My title above is only half-kidding. Because everytime Wall Street pronounces “The Death Of” anything, that’s pretty much when it starts working again. But there is an important point being made in a new article at the Wall Street Journal about the current state of some of our biggest stalwart stocks and their underlying businesses, a point I made two days ago here…
Here’s the Journal:
A third of the companies in the Dow Jones Industrial Average have posted shrinking or flat revenue over the past 12 months, according to data from S&P Capital IQ. Revenue growth for nearly half the industrials didn’t outpace the U.S. inflation rate of 1.7%.

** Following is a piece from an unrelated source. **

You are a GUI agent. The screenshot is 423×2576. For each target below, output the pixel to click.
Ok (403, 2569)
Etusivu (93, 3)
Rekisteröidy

Each company has its own idiosyncratic problems—changing consumer tastes at Coke, for example, or technology-industry shifts at IBM—and each is taking steps to address them.
But underlying it all is a sense of malaise for companies whose once powerful formulas for success left them too big to switch tack quickly when market conditions changed.
In my relatively short time on The Street, I’ve seen several former blue chip stocks disappear or become disgraced to the point of no return. Companies like Woolworth’s and Sears and Eastman Kodak and Xerox and Lucent and MCI – all of which, for a long time, were considered automatics for investors seeking reasonable, reliable returns in evergreen businesses.
Unfortunately, it doesn’t actually work that way. Change is the only constant.